Idiops parvus

Scientific classification
- Kingdom: Animalia
- Phylum: Arthropoda
- Subphylum: Chelicerata
- Class: Arachnida
- Order: Araneae
- Infraorder: Mygalomorphae
- Family: Idiopidae
- Genus: Idiops
- Species: I. parvus
- Binomial name: Idiops parvus Hewitt, 1915

= Idiops parvus =

- Authority: Hewitt, 1915

Species of spider

Idiops parvus is a species of spider in the family Idiopidae. It is endemic to South Africa.

==Distribution==
Idiops parvus is a Free State endemic known only from the type locality Zonderhout at Holfontein at an altitude of 1,300 m above sea level.

==Habitat and ecology==
The species inhabits the Grassland biome. It lives in silk-lined burrows closed with a trapdoor.

==Description==

Idiops parvus is known only from females. The common tubercle carrying the frontal eyes is so low and the median groove so deep that those eyes are practically situated on two separate tubercles.
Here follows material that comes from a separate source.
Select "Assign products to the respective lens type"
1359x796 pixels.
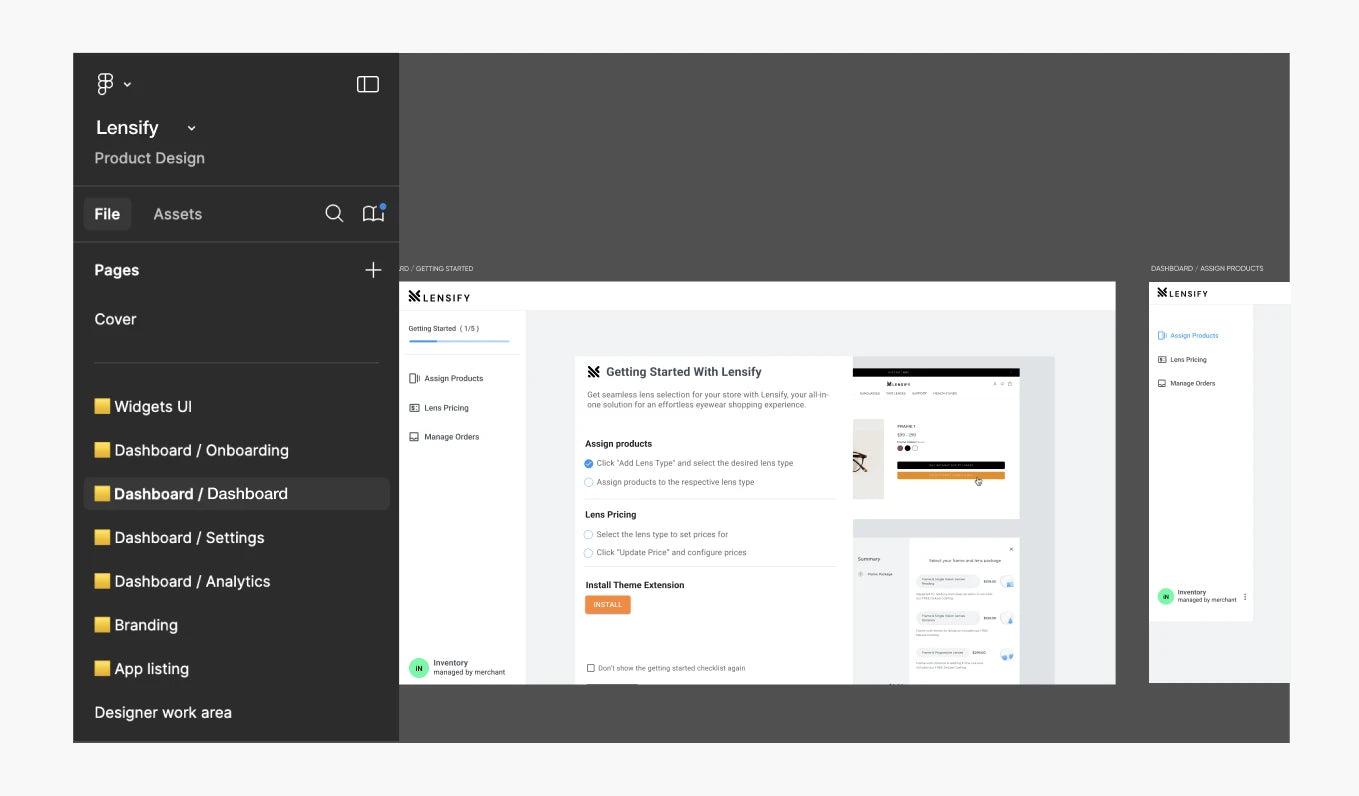[589, 482]
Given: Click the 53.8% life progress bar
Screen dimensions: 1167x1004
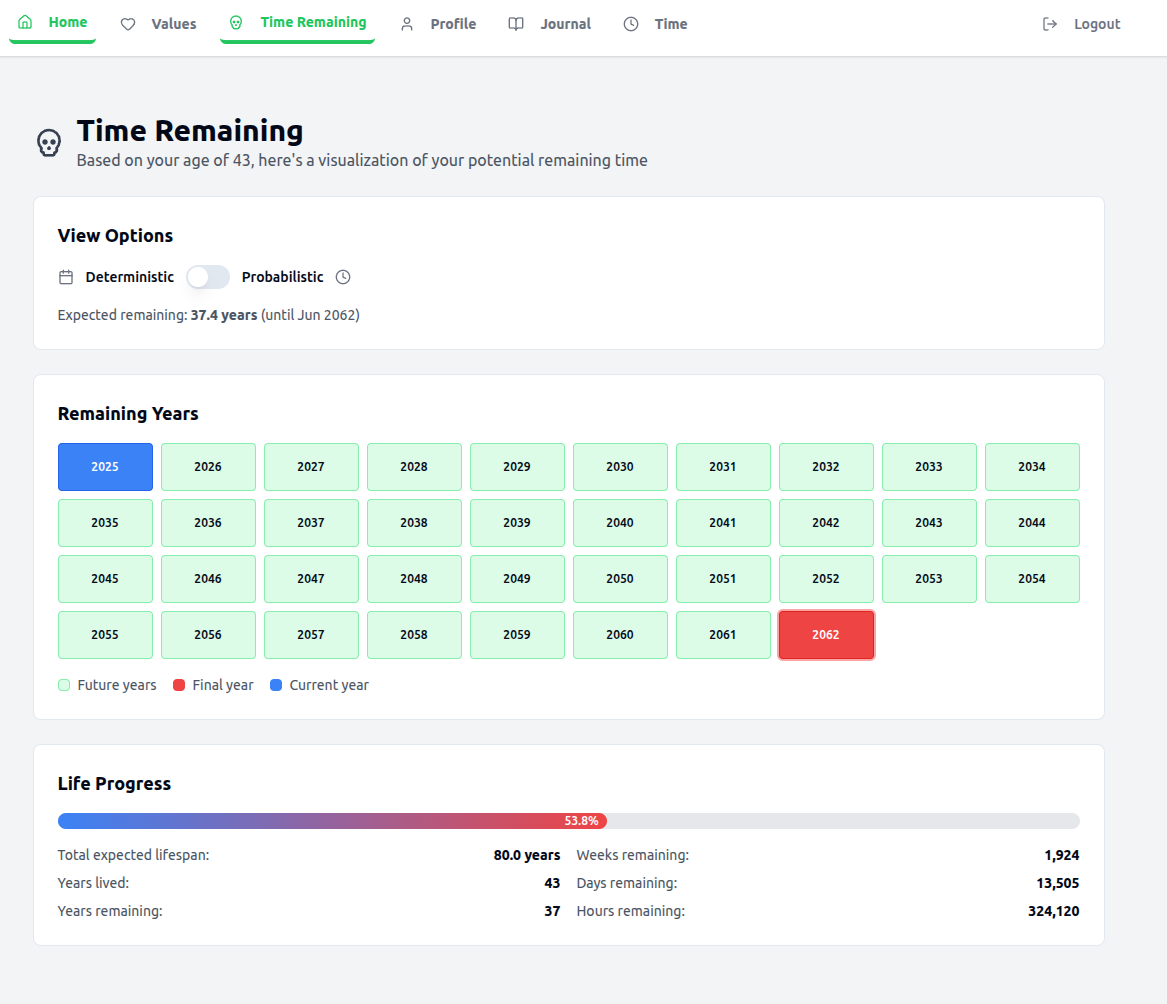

The species is pale brown almost throughout, with the chelicerae reddish and the abdomen only slightly infuscated anteriorly above. Total length is 29 mm.

==Conservation==
Idiops parvus is listed as Data Deficient for taxonomic reasons. The species is under-collected and more sampling is needed to collect males and determine the species' range.

==Taxonomy==
The species was described by John Hewitt in 1915 from Holfontein. The species has not been revised.